Mesh Networks
Mesh networks provide encrypted WireGuard-based connectivity between your machines. Machines in the same mesh network can communicate securely regardless of their physical location or network environment, as if they were on the same LAN.
List Page
The Mesh Networks list page shows all mesh networks in your account.
| Column | Description |
|---|---|
| Name | The network name. May include a star icon if the network is marked as the default, or an "RR" badge if route reflector mode is enabled. |
| Network CIDR | The private IP range assigned to this mesh network (e.g., 172.16.0.0/24). |
| Machines | The number of machines currently assigned to this network. |
Click Create in the top-right corner to add a new mesh network. Click a network name to view or edit it. The three-dot menu on each row provides options to delete the network.
Creating a Mesh Network
When you click Create, a form appears with the following fields:
| Field | Description |
|---|---|
| Name | A unique name for the network (e.g., durantic-network). |
| Network CIDR | The IP address range for the mesh in CIDR notation (e.g., 172.16.0.0/24). Must be a private range from RFC 1918 (10.0.0.0/8, 172.16.0.0/12, or 192.168.0.0/16). This value cannot be changed after creation. |
| Default | A toggle that marks this as the default mesh network. Newly bootstrapped machines can be automatically assigned to the default network. |
| Route Reflector Mode | Enable this for large deployments with 250 or more nodes. Route reflector mode reduces the number of BGP sessions by designating certain nodes as reflectors, improving scalability. |
Important: The Network CIDR is immutable after creation. Choose a range large enough to accommodate all the machines you plan to add. A /24 supports up to 254 machines. A /16 supports up to 65,534 machines.
IP Allocation
When a machine is assigned to a mesh network, Durantic automatically allocates the next available IP address from the network's CIDR range. You do not need to manually assign WireGuard IPs.

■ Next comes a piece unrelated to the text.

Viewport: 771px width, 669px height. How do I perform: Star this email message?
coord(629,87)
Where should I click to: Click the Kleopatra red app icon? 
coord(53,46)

For example, in a 172.16.0.0/24 network:
- The first machine receives
172.16.0.1 - The second machine receives
172.16.0.2 - And so on
You can view a machine's allocated mesh IP on the machine detail page under the Network tab.
How Mesh Networking Works
Once a machine is assigned to a mesh network and provisioned:
- The agent configures a WireGuard interface with the allocated IP address.

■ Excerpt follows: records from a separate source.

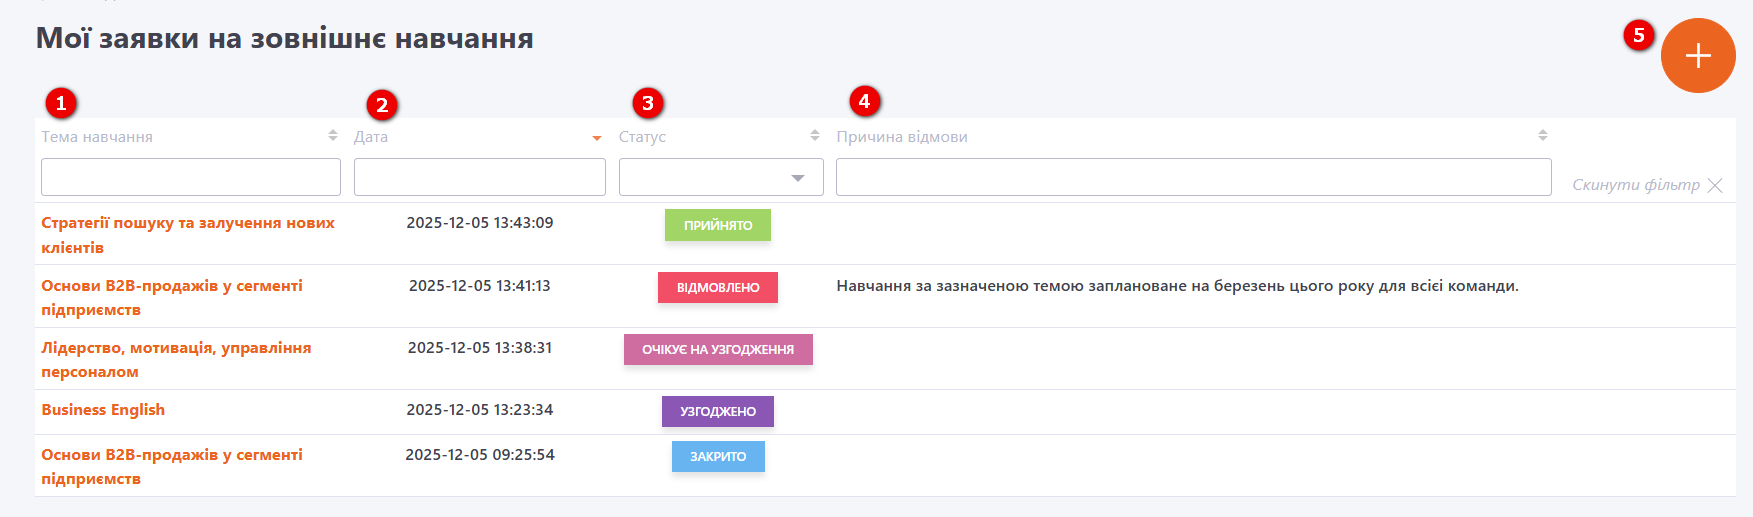Click the X icon to reset filter

click(x=1715, y=185)
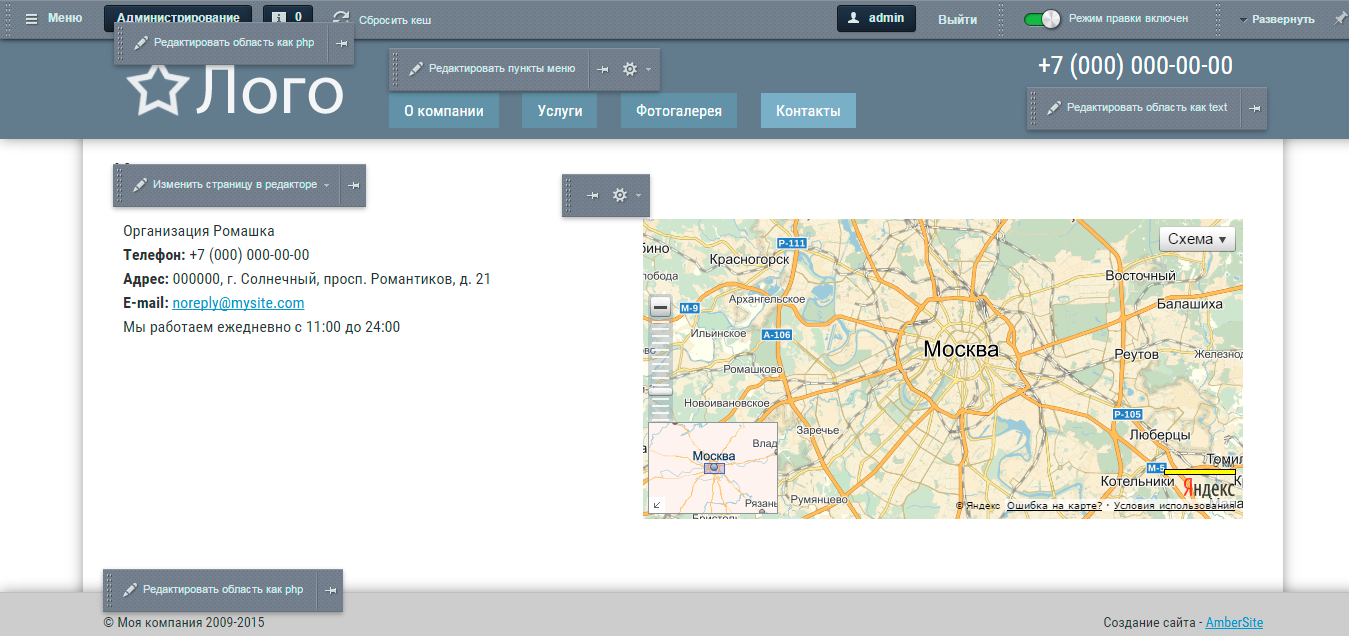Click Развернуть to expand the admin panel
The image size is (1349, 636).
point(1282,19)
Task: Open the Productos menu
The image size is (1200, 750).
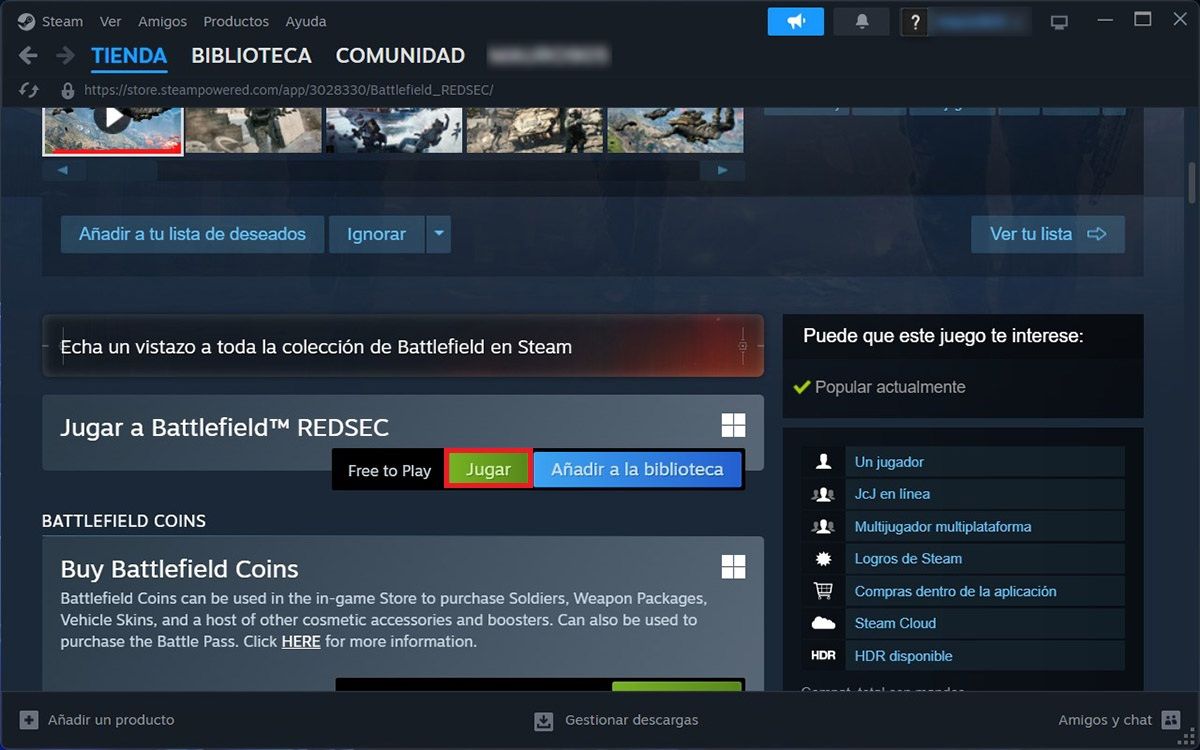Action: coord(236,21)
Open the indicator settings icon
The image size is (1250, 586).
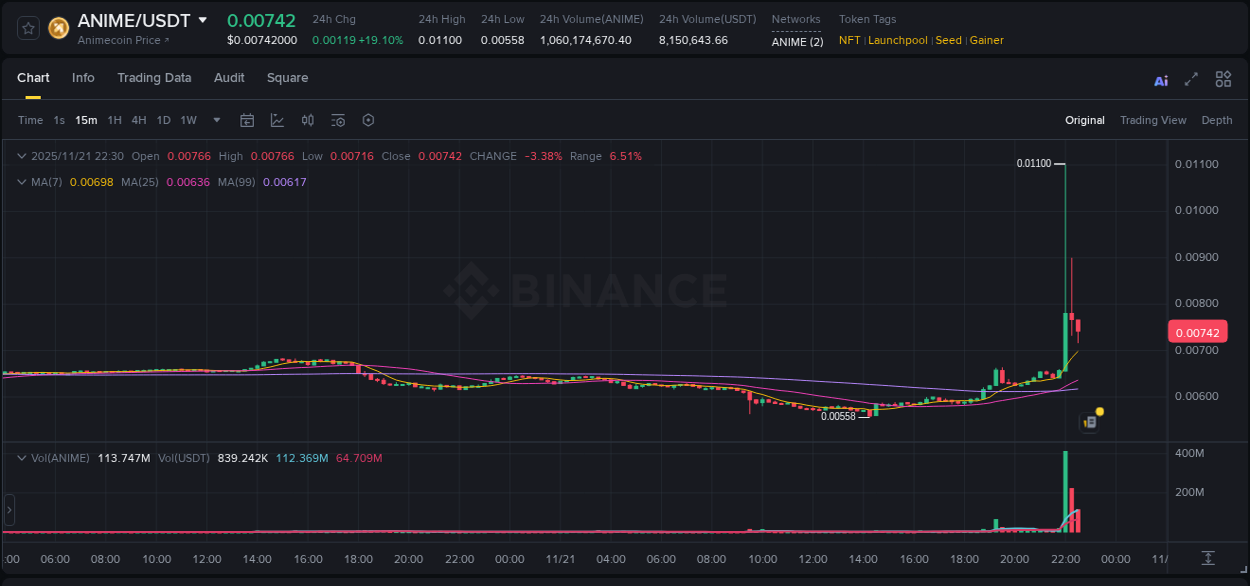coord(337,120)
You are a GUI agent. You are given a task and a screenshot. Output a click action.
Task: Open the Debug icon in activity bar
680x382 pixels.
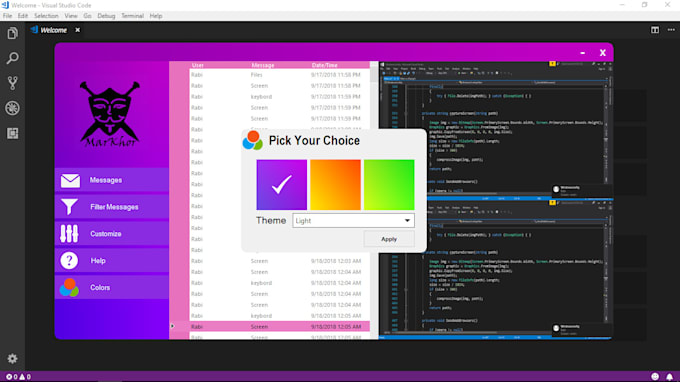(x=13, y=108)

- The agent registers its WireGuard public key and network endpoints with the control plane.
- The control plane distributes peer information to all machines in the network.
- Each agent establishes direct peer-to-peer WireGuard tunnels with every other machine in the mesh.
- If direct connections are not possible (due to NAT or firewalls), traffic is routed through transit nodes.
All traffic within the mesh is encrypted end-to-end by WireGuard.